Asimismo, las objeciones habituales por parte de las empresas no resisten un análisis riguroso. Se afirma que el usuario ya sabe que la IA “no es perfecta y que puede cometer errores” pero el artículo 82 de la LGDCU neutraliza cualquier cláusula que desequilibre la relación contractual en perjuicio del consumidor: una advertencia genérica no sana una oferta engañosa. Se insiste en que “solo es una herramienta” y que la responsabilidad recae en el usuario. Sin embargo, la categoría de herramienta se transforma en dispositivo engañoso cuando la empresa lo viste con atributos de asistente inteligente, trasladando riesgos epistémicos al consumidor. Incluso se escuda alegando que sin una “ley de inteligencia artificial” no se puede exigir responsabilidad.
Por un lado, es cierto que existe un vacío legal en el tema de las IAs, postura que debería recibir muchísima más atención por la sociedad civil, con todo el error aquí es confundir lagunas normativas con inexistencia de derecho aplicable: el marco vigente, es decir consumo, publicidad, competencia desleal, datos y penal, es suficiente para emprender acciones legales.
El debate sobre una “ley de inteligencia artificial” es urgente y puede ser pertinente por razones de homogeneización internacional y reparto de responsabilidades entre actores. Sin embargo, desde el marco jurídico existente, ya es posible exigir responsabilidad a OpenAI y demás empresas en tanto que prestadoras de un servicio de pago que induce a error a sus consumidores. La ausencia de una ley específica no elimina la aplicación del derecho penal y del derecho de consumo clásicos.

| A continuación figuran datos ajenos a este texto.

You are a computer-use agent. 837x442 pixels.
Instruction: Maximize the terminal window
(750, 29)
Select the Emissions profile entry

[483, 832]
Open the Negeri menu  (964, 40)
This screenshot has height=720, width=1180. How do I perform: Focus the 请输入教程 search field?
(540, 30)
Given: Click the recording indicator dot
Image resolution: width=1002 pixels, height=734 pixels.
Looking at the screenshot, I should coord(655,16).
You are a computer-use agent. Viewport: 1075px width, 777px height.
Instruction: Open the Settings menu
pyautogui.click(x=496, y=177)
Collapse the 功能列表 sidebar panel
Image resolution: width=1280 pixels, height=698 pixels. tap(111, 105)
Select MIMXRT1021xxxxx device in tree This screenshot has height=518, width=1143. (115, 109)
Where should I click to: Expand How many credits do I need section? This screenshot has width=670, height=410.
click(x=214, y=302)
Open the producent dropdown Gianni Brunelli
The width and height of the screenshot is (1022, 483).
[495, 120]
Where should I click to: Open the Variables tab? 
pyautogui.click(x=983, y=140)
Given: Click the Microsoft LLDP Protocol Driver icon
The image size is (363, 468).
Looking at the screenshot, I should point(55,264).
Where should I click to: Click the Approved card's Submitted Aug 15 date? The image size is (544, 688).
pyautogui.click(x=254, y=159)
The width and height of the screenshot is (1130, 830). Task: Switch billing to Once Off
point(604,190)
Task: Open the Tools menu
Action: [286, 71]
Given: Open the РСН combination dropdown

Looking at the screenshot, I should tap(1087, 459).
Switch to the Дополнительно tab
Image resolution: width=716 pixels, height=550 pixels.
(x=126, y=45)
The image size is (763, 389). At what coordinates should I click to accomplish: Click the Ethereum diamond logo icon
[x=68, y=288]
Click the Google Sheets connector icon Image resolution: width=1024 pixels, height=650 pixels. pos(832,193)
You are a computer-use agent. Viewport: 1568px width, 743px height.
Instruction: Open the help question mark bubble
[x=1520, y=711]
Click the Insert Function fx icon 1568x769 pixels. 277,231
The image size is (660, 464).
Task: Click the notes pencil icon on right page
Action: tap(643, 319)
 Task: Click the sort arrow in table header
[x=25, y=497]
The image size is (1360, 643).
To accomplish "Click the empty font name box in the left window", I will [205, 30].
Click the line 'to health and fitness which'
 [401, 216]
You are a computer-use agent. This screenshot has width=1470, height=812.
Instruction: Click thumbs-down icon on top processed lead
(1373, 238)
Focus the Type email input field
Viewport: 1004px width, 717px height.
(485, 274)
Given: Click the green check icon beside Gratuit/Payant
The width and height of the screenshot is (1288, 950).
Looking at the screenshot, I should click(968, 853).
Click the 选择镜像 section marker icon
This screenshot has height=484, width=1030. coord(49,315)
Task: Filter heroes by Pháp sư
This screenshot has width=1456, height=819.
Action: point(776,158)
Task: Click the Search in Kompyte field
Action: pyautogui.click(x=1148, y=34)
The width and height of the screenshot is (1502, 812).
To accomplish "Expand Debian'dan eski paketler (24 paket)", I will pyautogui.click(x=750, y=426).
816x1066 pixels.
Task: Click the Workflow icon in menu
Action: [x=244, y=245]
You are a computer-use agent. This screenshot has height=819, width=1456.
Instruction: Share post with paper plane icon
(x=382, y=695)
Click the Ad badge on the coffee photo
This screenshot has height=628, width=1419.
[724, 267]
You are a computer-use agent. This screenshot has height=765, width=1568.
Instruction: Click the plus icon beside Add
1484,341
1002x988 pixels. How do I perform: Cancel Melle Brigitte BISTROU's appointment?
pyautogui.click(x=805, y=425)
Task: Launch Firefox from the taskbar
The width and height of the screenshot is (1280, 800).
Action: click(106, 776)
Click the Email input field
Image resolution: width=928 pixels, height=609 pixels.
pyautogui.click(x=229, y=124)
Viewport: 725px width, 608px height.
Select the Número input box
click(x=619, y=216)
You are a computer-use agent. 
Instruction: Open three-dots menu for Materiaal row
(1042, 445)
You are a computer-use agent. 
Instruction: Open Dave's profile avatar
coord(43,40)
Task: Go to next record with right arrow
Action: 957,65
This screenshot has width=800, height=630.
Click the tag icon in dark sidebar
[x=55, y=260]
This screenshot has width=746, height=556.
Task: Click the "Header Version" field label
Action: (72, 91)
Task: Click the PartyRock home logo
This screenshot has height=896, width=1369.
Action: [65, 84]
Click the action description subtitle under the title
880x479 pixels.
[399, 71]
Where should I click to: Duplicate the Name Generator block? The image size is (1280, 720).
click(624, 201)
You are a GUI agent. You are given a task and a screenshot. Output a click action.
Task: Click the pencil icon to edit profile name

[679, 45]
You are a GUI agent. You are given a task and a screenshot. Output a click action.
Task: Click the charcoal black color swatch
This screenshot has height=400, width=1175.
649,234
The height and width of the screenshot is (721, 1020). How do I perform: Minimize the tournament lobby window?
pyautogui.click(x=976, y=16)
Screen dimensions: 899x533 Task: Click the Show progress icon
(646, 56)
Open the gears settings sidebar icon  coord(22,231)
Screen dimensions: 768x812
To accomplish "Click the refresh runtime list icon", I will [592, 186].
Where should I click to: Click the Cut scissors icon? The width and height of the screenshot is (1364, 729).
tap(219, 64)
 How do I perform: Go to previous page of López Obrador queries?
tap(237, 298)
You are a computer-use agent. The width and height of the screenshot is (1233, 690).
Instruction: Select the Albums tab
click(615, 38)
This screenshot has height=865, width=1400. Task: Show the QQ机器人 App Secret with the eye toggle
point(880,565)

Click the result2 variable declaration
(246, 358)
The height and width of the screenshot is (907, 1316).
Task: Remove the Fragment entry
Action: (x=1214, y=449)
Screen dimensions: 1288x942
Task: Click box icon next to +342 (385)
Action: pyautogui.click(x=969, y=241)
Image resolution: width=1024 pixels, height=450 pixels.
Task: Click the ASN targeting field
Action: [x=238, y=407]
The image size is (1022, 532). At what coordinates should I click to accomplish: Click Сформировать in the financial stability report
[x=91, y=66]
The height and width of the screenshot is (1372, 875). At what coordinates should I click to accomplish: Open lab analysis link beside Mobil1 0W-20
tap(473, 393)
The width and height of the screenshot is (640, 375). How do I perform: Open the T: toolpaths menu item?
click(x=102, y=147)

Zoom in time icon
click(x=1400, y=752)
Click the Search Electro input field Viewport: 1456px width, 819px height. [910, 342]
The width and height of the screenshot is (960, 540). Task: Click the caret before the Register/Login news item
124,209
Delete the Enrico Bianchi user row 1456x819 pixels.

De este análisis personal y no de una jurista se deriva una conclusión clara: comercializar un modelo generativo como asistente implica responsabilidades que no pueden diluirse en descargos genéricos ni en metáforas publicitarias. Si la lógica técnica prioriza la plausibilidad sobre la verdad, el proveedor debe ajustar su oferta a esa limitación o abstenerse de crear expectativas incompatibles.
La primera pedagogía crítica que debemos practicar frente a la inteligencia artificial no consiste en esperar una ley específica, sino en aplicar con rigor el derecho existente. Esa es la frontera entre el aura tecnológica y la realidad jurídica, entre la fascinación por el simulacro y la exigencia de responsabilidad. La tarea urgente, en suma, es desactivar el fetichismo tecnológico y recordar que, en la esfera del consumo, la palabra “asistente” no es poesía o metáfora, es contrato.